# Losing my mind...



## Phoenix684 (Nov 19, 2009)

So I have kind of a unique situation. I'm an AIT soldier (a soldier-in-training for civilians), and I was recently diagnosed with UC. My doctor put me on Imuran, and told me that I'll be non-deployable... Which would be great, but he also told me that I'll need to talk to the medical board, which means that I'll most likely be medically discharged from the army. Right now, I kinda do want to be kicked out. Honestly, I'm sick of this environment. It's not the greatest place for someone with UC to be. Not to mention being away from home and my family has taken a big enough toll on me already. And on top of that, today's just been a shitty day.
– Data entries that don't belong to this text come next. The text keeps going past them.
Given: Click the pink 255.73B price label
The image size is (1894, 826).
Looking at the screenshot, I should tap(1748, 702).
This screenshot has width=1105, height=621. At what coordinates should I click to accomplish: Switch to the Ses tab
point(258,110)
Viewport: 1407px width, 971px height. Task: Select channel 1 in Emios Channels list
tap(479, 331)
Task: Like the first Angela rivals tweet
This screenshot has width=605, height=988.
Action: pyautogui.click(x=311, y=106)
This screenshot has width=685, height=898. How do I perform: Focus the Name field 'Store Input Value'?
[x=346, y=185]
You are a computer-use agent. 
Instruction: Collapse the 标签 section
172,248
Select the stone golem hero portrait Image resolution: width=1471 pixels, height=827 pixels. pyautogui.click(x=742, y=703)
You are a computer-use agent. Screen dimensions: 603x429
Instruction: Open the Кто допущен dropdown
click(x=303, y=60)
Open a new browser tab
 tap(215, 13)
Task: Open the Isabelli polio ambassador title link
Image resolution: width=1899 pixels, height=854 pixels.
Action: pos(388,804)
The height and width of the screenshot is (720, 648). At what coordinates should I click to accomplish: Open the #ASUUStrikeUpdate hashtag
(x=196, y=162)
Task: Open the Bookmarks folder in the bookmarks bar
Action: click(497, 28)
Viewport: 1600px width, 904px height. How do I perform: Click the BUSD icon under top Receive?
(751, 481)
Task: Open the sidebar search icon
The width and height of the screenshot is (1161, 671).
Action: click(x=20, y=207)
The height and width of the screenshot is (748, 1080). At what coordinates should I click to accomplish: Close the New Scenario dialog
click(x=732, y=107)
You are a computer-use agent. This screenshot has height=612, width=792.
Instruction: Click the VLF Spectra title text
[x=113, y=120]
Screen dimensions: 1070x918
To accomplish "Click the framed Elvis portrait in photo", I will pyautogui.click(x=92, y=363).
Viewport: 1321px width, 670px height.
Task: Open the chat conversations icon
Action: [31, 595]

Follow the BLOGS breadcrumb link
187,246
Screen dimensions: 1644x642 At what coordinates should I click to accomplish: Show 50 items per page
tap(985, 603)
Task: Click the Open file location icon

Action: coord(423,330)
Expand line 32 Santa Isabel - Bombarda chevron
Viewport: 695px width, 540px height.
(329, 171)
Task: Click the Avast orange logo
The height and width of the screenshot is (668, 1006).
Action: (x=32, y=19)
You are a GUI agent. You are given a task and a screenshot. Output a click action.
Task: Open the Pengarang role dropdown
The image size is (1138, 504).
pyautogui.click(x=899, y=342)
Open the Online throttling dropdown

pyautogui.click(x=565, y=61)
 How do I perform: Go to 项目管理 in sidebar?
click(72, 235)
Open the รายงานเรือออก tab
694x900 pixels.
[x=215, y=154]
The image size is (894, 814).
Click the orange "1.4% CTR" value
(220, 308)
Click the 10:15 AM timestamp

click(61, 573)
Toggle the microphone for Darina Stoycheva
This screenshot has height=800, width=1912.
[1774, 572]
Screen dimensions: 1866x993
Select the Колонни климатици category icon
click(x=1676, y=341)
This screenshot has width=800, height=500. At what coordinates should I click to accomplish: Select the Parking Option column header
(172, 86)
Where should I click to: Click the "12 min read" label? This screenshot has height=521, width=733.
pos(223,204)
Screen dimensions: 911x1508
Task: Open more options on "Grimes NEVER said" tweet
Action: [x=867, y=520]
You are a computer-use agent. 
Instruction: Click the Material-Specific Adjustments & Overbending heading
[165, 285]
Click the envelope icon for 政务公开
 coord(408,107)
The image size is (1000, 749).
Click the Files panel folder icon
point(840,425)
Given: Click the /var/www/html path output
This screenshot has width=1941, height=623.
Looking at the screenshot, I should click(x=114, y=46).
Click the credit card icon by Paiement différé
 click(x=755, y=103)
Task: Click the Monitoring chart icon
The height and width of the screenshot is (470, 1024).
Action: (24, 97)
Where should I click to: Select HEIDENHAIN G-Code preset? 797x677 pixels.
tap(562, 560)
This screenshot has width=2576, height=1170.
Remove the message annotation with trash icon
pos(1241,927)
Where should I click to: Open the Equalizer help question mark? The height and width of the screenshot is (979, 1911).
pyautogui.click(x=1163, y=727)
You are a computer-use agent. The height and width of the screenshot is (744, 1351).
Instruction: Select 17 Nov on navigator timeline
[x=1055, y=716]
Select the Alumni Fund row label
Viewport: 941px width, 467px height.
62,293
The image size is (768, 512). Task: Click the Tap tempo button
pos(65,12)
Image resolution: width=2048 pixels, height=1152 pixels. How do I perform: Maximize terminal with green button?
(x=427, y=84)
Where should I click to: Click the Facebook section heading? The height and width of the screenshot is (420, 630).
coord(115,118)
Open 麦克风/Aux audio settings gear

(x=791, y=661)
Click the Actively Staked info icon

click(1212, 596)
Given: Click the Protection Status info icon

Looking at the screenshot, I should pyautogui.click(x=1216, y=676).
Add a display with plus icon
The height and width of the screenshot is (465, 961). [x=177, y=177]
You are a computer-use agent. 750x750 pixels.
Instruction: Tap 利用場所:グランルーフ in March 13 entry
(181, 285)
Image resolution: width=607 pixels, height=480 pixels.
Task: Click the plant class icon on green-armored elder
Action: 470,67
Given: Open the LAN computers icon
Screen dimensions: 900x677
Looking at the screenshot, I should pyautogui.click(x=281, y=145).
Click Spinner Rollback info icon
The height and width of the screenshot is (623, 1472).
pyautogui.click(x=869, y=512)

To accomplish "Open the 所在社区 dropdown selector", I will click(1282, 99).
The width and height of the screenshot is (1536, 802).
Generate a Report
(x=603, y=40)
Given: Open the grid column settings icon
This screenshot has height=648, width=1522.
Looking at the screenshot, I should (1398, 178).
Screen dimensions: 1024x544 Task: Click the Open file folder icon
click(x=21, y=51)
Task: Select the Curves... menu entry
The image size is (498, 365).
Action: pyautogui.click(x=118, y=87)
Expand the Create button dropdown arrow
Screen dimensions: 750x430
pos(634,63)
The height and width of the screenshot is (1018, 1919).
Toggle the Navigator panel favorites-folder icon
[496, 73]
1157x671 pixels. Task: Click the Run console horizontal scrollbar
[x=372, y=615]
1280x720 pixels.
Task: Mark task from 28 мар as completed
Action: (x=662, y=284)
I don't know what to do... I just need someone to talk to


----------



## BQ (May 22, 2000)

Hey Phoenix Welcome!(((((Hugs))))) So sorry to hear about your UC. The one good thing is they do have some meds you can take to get your symptoms managed. Also there are a whole host of other techniques one can use to help oneself out of a flare. So keep coming back & reading here.I hope you med works for you and soon! Hey if you end up with a Medical dishcharge...maybe it IS for the ebst after all since you seem not to be very happy with the environment. Maybe you are meant to do something else! And it WILL be nice to be back close to your family I bet!But in any event.. thanks for your service thus far! And sorry you were having such a bad day. I really hope tomorrow is better for ya!


----------



## Phoenix684 (Nov 19, 2009)

Thanks for your support. Today's a much better day than yesterday. Maybe you're right, maybe this isn't what I'm meant to do. But in any case, I'm sure everything will work out for the best


----------



## BQ (May 22, 2000)

Yup.. and I find the more I think in a positive manner & with a positive attitude... the _easier_ it is for me to think with and possess a positive attitude & demeanor. Life is full of changes.. and this might be one coming up for you. But.. you are SO right... I'm sure it will all work out as it is supposed to!


----------